Place in a small mixing bowl.
Add vanilla wafer crumbs, ground hazelnuts, 2 tablespoons white sugar, and melted butter or margarine.
Mix until well combined. Press onto the bottom and up the sides of a 9 inch springform pan.
Bake in a preheated 300 degrees F (150 degrees C) oven for 15 minutes. Cool.
In a large bowl, beat the cream cheese until fluffy. Gradually add 1 cup white sugar; mix well.
Add the eggs and 3 tablespoons liqueur.
Mix until well blended. Coarsely chop 1 cup of the semisweet chocolate chips, and add to the cream cheese mixture. Stir.

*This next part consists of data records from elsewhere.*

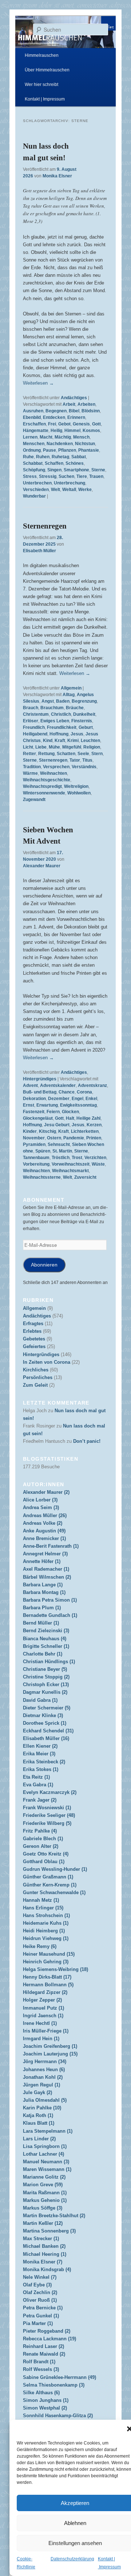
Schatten (66, 753)
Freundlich (34, 727)
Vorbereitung (36, 1164)
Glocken (70, 1111)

Pour batter into the cooled crust.
Bake at in a preheated 350 degrees F (175 degrees C) oven for 1 hour.
Let cake cool for 1 hour.
Remove outer ring from pan. Then let cool completely.
Melt 2/3 cup semisweet chocolate chips over hot (not boiling) water. Stir until smooth. Dip 13 hazelnuts into the chocolate, covering one-half of each nut. Shake off the excess chocolate.
Place on a waxed-paper lined plate. Chill until set.
To the remaining melted chocolate, add sour cream.
Mix well. Stir in 1 tablespoon liqueur.
Spread glaze on top of the cooled cheesecake.
Garnish with chocolate dipped hazelnuts.